Ella solo recuerda de aquel momento que cuando le pasó la anestesia, le preguntó al doctor por un dolor casi insoportable en el hombro. “¿Y cómo no le va a doler si usted estuvo cinco horas con ese brazo levantado?”, recuerda que le dijo el médico. Se levanta la blusa por un costado y muestra la cicatriz que le recuerda la operación, una línea que rodea bajo la última costilla casi hasta tocar la columna. “Yo estaba dormida, pero creo que eso es así: sacaban aquí y ponían allá”, dice señalando el mismo costado de su hermano. “Es mi segunda mamá, porque me volvió a dar la vida”, repite Carlos con los ojos encharcados.
Ayer no más
“Pero si eso fue hace apenas 30 años...”, repara el médico Mario Arbeláez Gómez, nefrólogo del hospital San Vicente desde el tiempo de la cirugía. Revisa entre sus archivos la historia clínica de Carlos.
Anota que el primer trasplante de riñón que se realizó en la institución fue en 1973 —los hermanos de Carlos murieron en 1968 y 1972 sin tener esta posibilidad—. “Entonces ya llevábamos 12 años y una buena cantidad de trasplantes. Pero era muy distinto a hoy por los medicamentos, las ayudas diagnósticas. No había ni tomografía, ni ecografía ni resonancia magnética”, explica el médico.
Tampoco cualquier persona podía acceder a un trasplante. Aparte de los vinculados a los servicios médicos de los maestros, de EPM (el padre de Carlos era obrero de la empresa), de la Policía, la Caja Nacional o la Caja Departamental, las familias no reunían los recursos para pagar el procedimiento.
Reconoce que Carlos ya ha superado el promedio de vida después de un trasplante de este tipo, que está entre los 18 y los 20 años después de la intervención. “Aunque tenemos pacientes que están vivos, operados en 1977 o 1970”, anota.

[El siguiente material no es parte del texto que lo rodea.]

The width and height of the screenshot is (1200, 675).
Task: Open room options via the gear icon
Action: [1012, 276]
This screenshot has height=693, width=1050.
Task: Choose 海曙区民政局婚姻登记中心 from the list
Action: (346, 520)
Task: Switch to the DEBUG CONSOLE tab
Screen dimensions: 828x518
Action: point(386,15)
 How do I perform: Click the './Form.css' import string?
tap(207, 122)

Y Carlos Mario Vasco, administrador de empresas, docente del Politécnico Jaime Isaza Cadavid, aún tiene cuerda para muchos años más. Padre de una hija de 26 años, abogada, decidió practicarse una vasectomía para cortar la posibilidad de propagación de la enfermedad que lo tenía marcado.
Fiesta
“Clara María, cuando se alivien bien, hacemos una fiesta. A los hombres, que les gusta, les compramos wisky y nosotras tomamos piña colada”, recuerda Clara que le dijo su mamá, Alicia Suárez, a los pocos días de la operación. Esa fiesta familiar será hoy, para celebrar la vida, aunque ella ya no los acompañe y Clara quiera tomarse al menos un ron.

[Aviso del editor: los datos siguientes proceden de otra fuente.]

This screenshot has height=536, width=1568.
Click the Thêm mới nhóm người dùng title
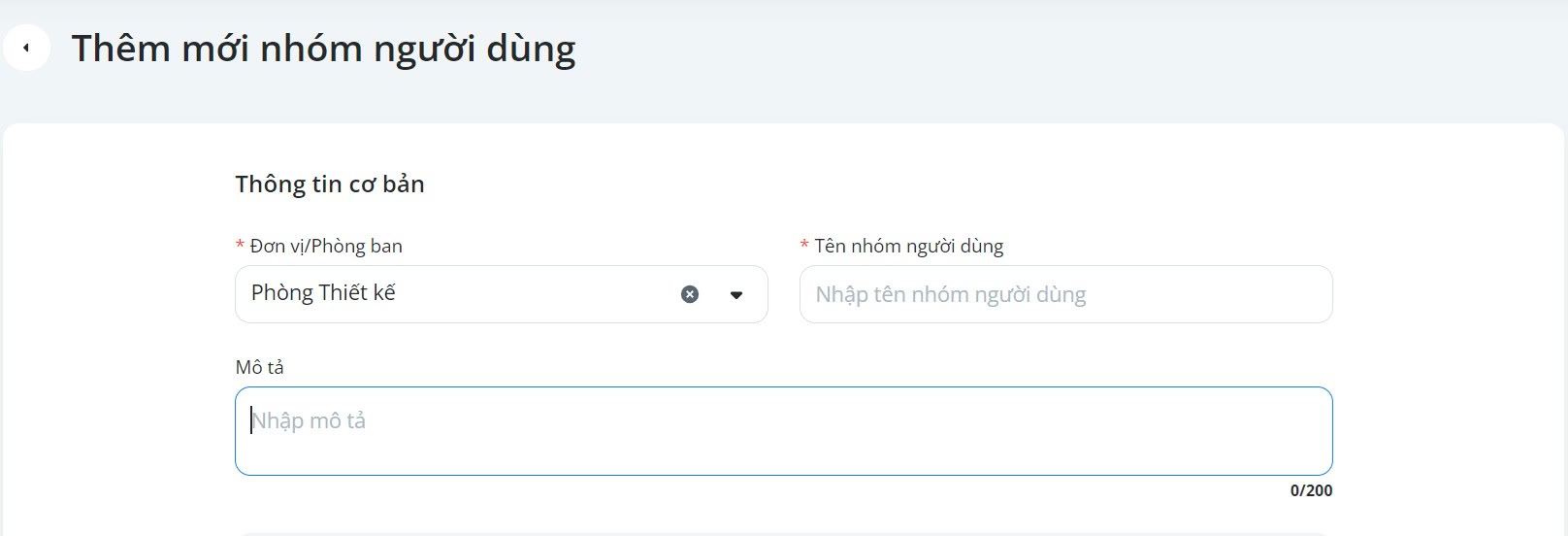pyautogui.click(x=323, y=48)
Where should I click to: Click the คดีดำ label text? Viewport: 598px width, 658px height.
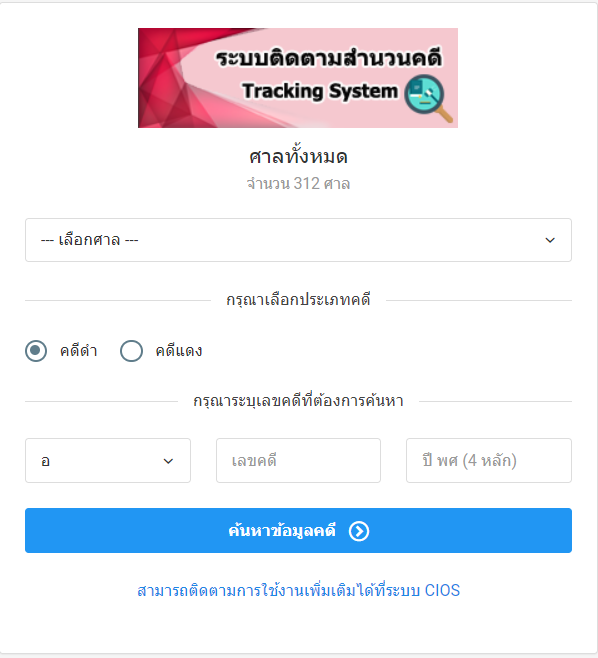click(x=79, y=351)
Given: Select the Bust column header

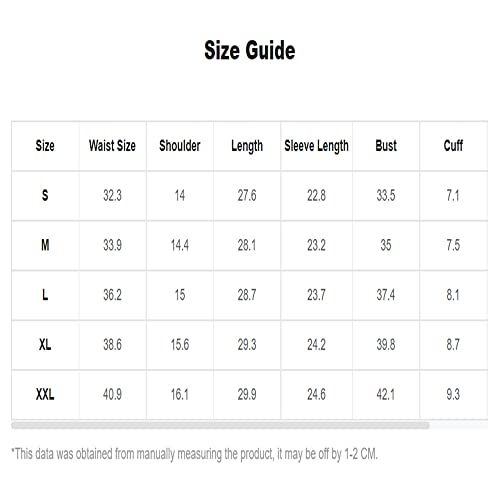Looking at the screenshot, I should click(386, 146).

La mujer que no quería tener que enterrar a un tercer hijo suyo, murió cuando se cumplía un mes del trasplante. Una trombosis se la llevó a los 54 años, el mismo día en que cumplía 40 de casada. “Yo creo que murió de felicidad, de verme vivo”, concluye Carlos Mario, el sobreviviente.
18-20
años es la expectativa de vivir en promedio luego de un trasplante de riñón.